Start of Task data
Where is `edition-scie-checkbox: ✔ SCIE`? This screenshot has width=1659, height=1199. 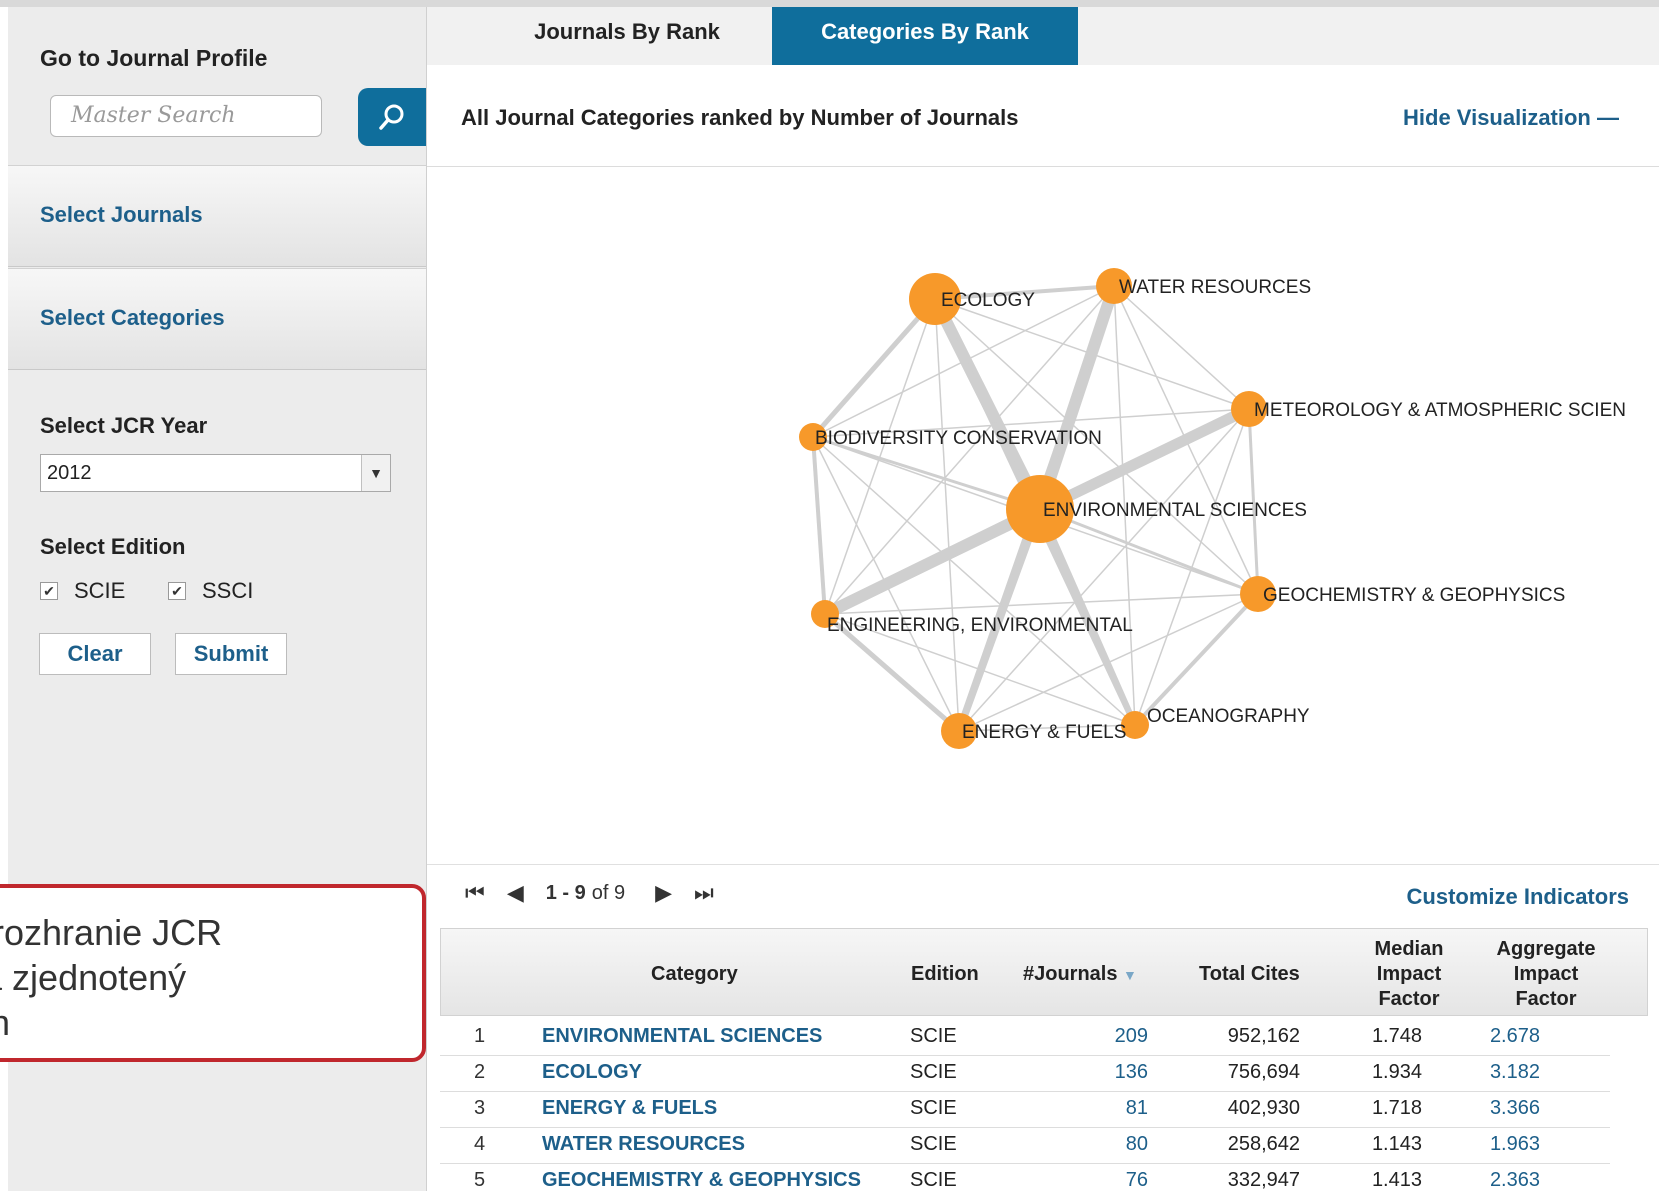
edition-scie-checkbox: ✔ SCIE is located at coordinates (82, 591).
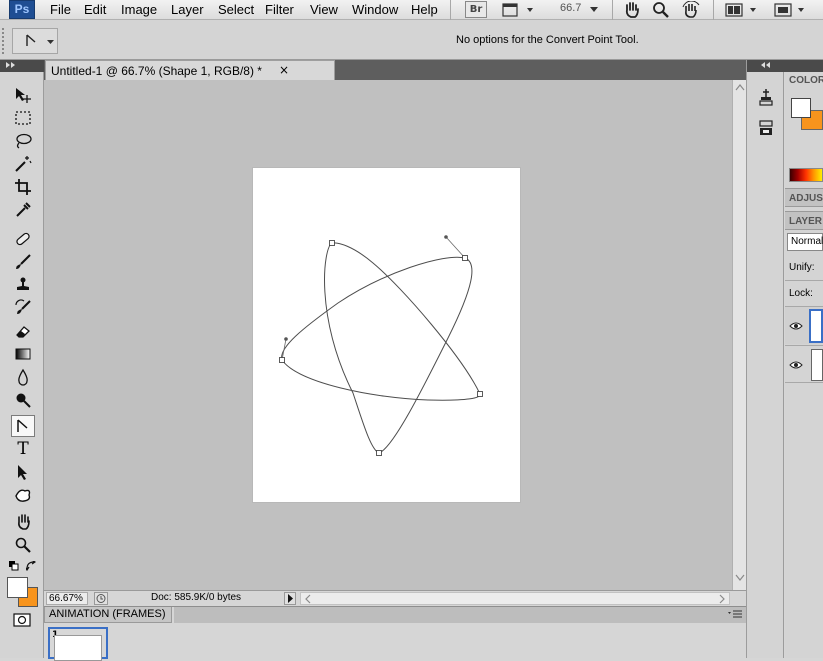 Image resolution: width=823 pixels, height=661 pixels. I want to click on custom-shape-icon, so click(23, 496).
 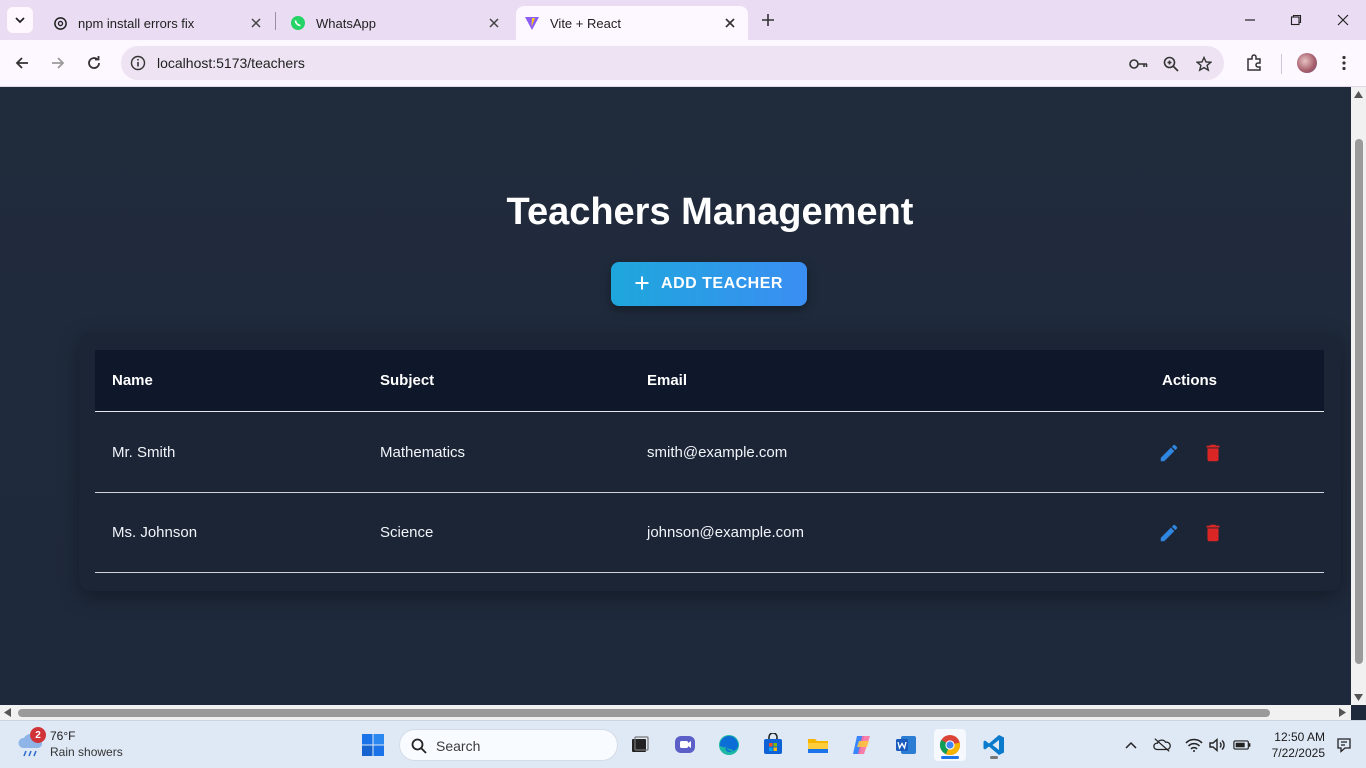 I want to click on vscode-icon, so click(x=994, y=745).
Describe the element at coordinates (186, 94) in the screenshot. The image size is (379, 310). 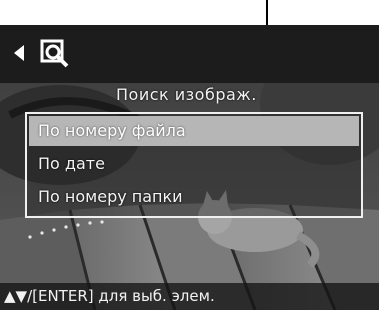
I see `menu-title: Поиск изображ.` at that location.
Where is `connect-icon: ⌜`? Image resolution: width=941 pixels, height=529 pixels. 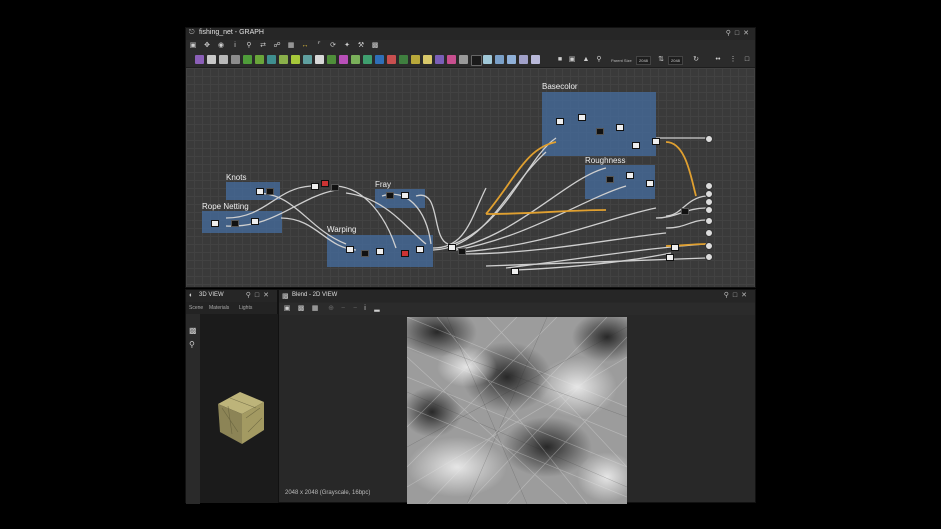
connect-icon: ⌜ is located at coordinates (319, 46).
End of Task data
■ Activity
Reproduce all of the data above word for word, leaving out the pictures.

■ Answer to this problem
Where is `edition-scie-checkbox: ✔ SCIE`? This screenshot has width=1659, height=1199. 
edition-scie-checkbox: ✔ SCIE is located at coordinates (82, 591).
 Image resolution: width=823 pixels, height=661 pixels. I want to click on custom-shape-icon, so click(23, 496).
  I want to click on vscode-icon, so click(x=994, y=745).
Describe the element at coordinates (186, 94) in the screenshot. The image size is (379, 310). 
I see `menu-title: Поиск изображ.` at that location.
Where is `connect-icon: ⌜`? Image resolution: width=941 pixels, height=529 pixels. 
connect-icon: ⌜ is located at coordinates (319, 46).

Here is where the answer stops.